What’s the difference between saving and investing? How do you know if you should save or invest to make the most of your money? And, perhaps most importantly, do you know which option is right for you?
What’s the difference between saving and investing?
Both saving and investing are ways you can set money aside for the future. Generally speaking, saving is more appropriate if you are likely to need access to your money in the next five years and investing may be more suitable if you can leave your money invested for at least five years. But there's more to it than that.
Saving involves minimal risk of losing money, but it's potentially at the expense of lower returns compared with investing. However, while investing may offer higher returns than saving, it involves risk. The value of your investments can go down as well as up, and you may get back less than you paid in.
Saving explained
- You can save into bank or building society savings accounts. There are many different types of savings accounts available, including cash ISAs.
- Savings accounts typically offer interest on your money, and you may benefit from compound interest — earning interest on both your original savings and the interest already earned.
- Savings accounts can be a good option for short-term goals, such as saving for a holiday, a wedding or home improvements.

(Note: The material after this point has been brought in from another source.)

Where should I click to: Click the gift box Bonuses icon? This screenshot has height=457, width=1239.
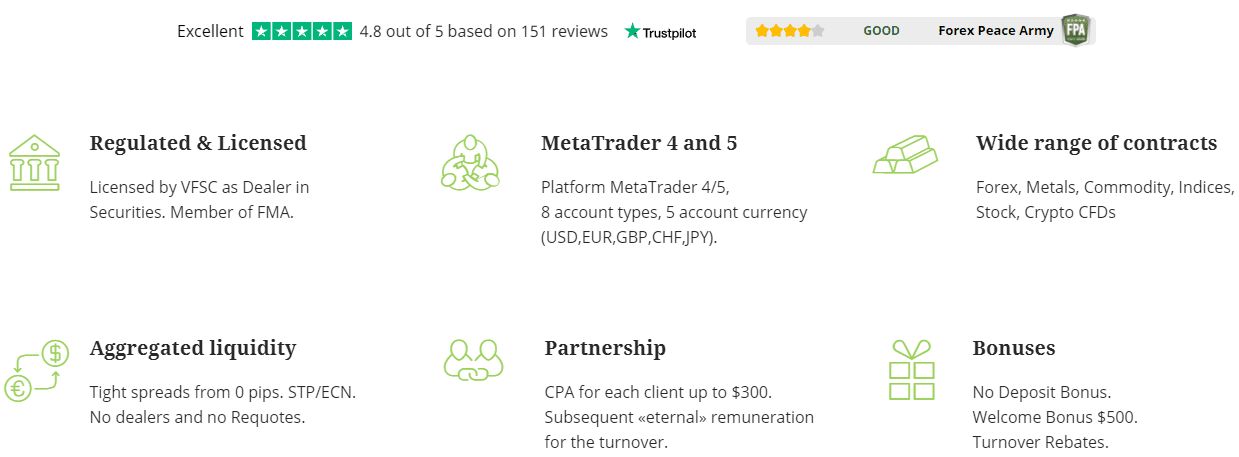tap(911, 370)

- You can usually access your savings easily, and their value won’t drop unless you withdraw money. This makes them a good option for building an emergency fund of three to six months’ worth of spending, as recommended by the independent, government-backed MoneyHelper service (opens in a new window).
- If the rate that prices are rising by (inflation) is higher than the rate of interest you’re getting on your savings, the real value of your money will fall over time, meaning it won’t buy as much in the future.
Investing explained
- Investing is generally better for medium- to long-term goals, such as saving for retirement or to cover university fees for your child, as there’s a greater chance you’ll see returns above inflation over longer time periods.
- Any gains you may make on your investments are known as your ‘return’. Returns might come from rising share prices, dividends (a share of a company’s profits), rental income from commercial property or other sources.
- With investing, you may also get potential gains from compound growth. This involves reinvesting any returns your investments make so you have the opportunity for growth, not just on your original investment but also on those reinvested returns.
- You can invest in a wide variety of different things, such as stocks and shares (equities), bonds and property.
- Over the long term, investment returns have the potential to be higher than the interest on savings accounts. However returns aren't guaranteed and you could get back less than you paid in.
- ISA providers typically charge a fee when you invest to cover the costs of managing your investments. This fee can vary from one ISA provider to another.
- You should generally be prepared to keep your money invested for at least five years. That can give it enough time to ride out market ups and downs.
The benefits of saving
- Typically, you won’t pay any fees or charges.
- It's a low risk way to get a return on your money.
- Interest payments are generally more stable and predictable than investment returns.
The benefits of investing
- Over the long term, investment returns have the potential to be higher than interest on savings accounts and cash ISAs.
- If your investment growth beats inflation, your money retains its buying power.
Does saving have any risks?
- If inflation is higher than the interest rate on your savings, the real value of your money will fall over time.
- If the Bank of England cuts interest rates, your savings interest rate is likely to fall too unless your savings are in a fixed rate account, where the interest will not change until the end of the term.
- The highest interest rates tend to be on fixed-term accounts where you have to lock your money away for an agreed period of time.
Does investing have any risks?
- While some investments aren’t as risky as others, all investments can go down as well as up in value and you may get back less than you paid in.
- If you need to take money out of investments during a market downturn, it may be worth less than you invested at that point.
Should you save or invest?
Before choosing whether to save or invest, think about your goals. Are they long term, such as your retirement or your child’s university fees? If so, investing may be a better option as a longer-term timeframe gives you time to ride out market ups and downs.
For shorter-term goals or emergency savings, where you may want or have to withdraw money within five years, easy-access cash savings accounts may be more suitable.
And, of course, you need to think about how comfortable you are with taking risks with your money. All investments involve some risk, so if you aren’t comfortable with that or can’t afford to lose any of the money you've invested, saving may be a better option for you.
Still not sure? You can get help from a financial adviser.